**DOCUMENT SEGMENT**.
Reaction to research on the association between provision of beds for patients with mental illnesses and rates of involuntary admissions in the NHS.

 

Prof Nick Craddock, Professor of Psychiatry, Cardiff University, said:

“Some politicians and managers seem more focused on reducing beds than improving care. However, all psychiatrists know that a carefully considered voluntary admission early in an illness can prevent a later emergency involuntary admission. The loss of beds makes this increasingly difficult.”

 

Prof Richard Morriss, Professor of Psychiatry and Community Mental Health, University of Nottingham, said:

“The relationship between the reduction in in-patient beds and increase in admissions under the Mental Health Act is unlikely to be a direct and causal one. Certainly opening up more in-patient beds now may not reduce the number of admissions under the Mental Health Act.

“However, both the reduction in in-patient beds and increase in admissions under the Mental Health Act, together with the rapid development of alternatives to admission such as crisis resolution, home treatment teams and assertive outreach teams, may reflect a priority in mental health services to avoid admission to hospital unless it is a last resort. This is not just for financial reasons, but also in the belief that people preferred to be in their own homes and lasting improvement is best obtained when treatment of acute mental illness occurs in the environment they live in rather than an artificial one, namely hospital.

“This might mean that admission to hospital is considered later than previously partly because of this priority and partly because mental health professionals know how difficult it can be to find an in-patient bed, particularly for someone who is not detained under the Mental Health Act. A study of carers of patients who were detained under the Mental Health Act (INVOLVe) reports that in some instances mental health services did delay admission to hospital and as a result the patient became worse and needed to be detained under the Mental Health Act.

“Given that the suicide rates in serious mental illness do not appear to be decreasing unlike those of the general population, there is a question to be asked whether mental health services have gone too far in their priorities in terms of keeping people at risk of suicide out of hospital.”

 

Dr James MacCabe MRCPsych, Senior Clinical Lecturer in Psychiatry, Institute of Psychiatry at King’s College London, said:

“With the drastic cuts in mental health beds, only the most disturbed patients can be admitted. Hospitals have been transformed from places of asylum, to toxic pressure cookers, which focus on containment rather than treatment. Deinstitutionalisation was a good thing but the pendulum has swung too far. Cutting beds even further will only exacerbate the problem.”

’Association between provision of mental illness beds and rate of involuntary admissions in the NHS in England 1988-2008: ecological study’ by Patrick Keown et al., published in the BMJ on 5 July 2011.

**DATA FOR REVIEW**.
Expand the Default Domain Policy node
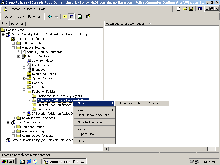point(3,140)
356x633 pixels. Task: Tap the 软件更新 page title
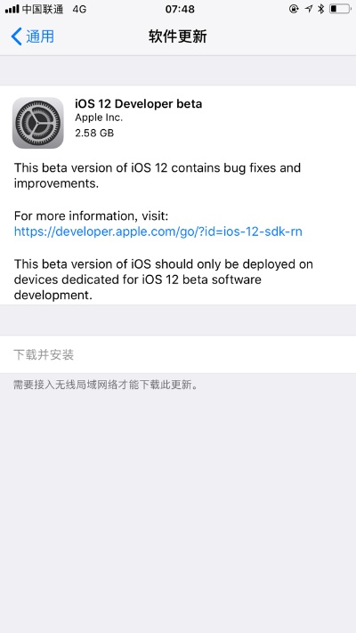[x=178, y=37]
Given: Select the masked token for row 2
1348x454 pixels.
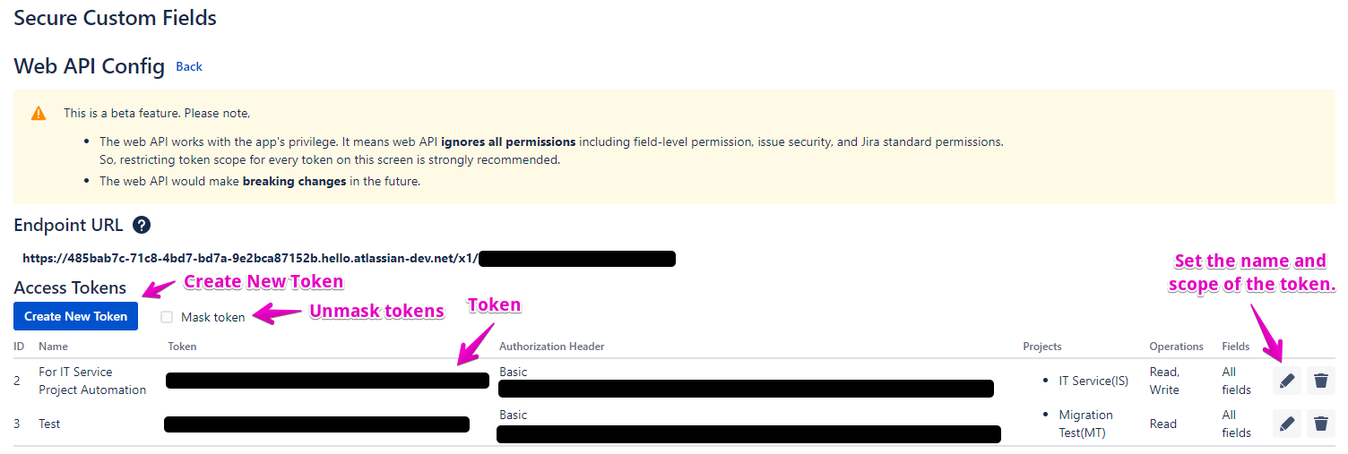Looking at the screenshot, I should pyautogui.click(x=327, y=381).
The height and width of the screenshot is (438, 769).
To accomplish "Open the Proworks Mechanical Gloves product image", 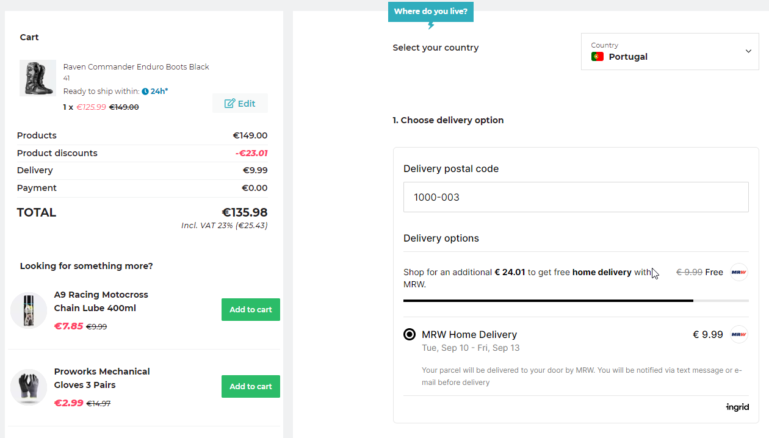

**PROBLEMS TO SOLVE**.
1 – In the expert reaction, copy out the part that opens with the words containing "Reaction to research" and closes with "admissions under the Mental Health Act.", replacing "Mental Health Act" with "Mental Health Act 1983".
2 – Put this sentence from the expert reaction into Spanish: "Deinstitutionalisation was a good thing but the pendulum has swung too far."
You won't need the lines for anything here.

**ANSWERS FOR THIS EXERCISE**.
1 –
Reaction to research on the association between provision of beds for patients with mental illnesses and rates of involuntary admissions in the NHS.

 

Prof Nick Craddock, Professor of Psychiatry, Cardiff University, said:

“Some politicians and managers seem more focused on reducing beds than improving care. However, all psychiatrists know that a carefully considered voluntary admission early in an illness can prevent a later emergency involuntary admission. The loss of beds makes this increasingly difficult.”

 

Prof Richard Morriss, Professor of Psychiatry and Community Mental Health, University of Nottingham, said:

“The relationship between the reduction in in-patient beds and increase in admissions under the Mental Health Act 1983 is unlikely to be a direct and causal one. Certainly opening up more in-patient beds now may not reduce the number of admissions under the Mental Health Act 1983.

2 – La desinstitucionalización fue algo bueno, pero el péndulo ha oscilado demasiado.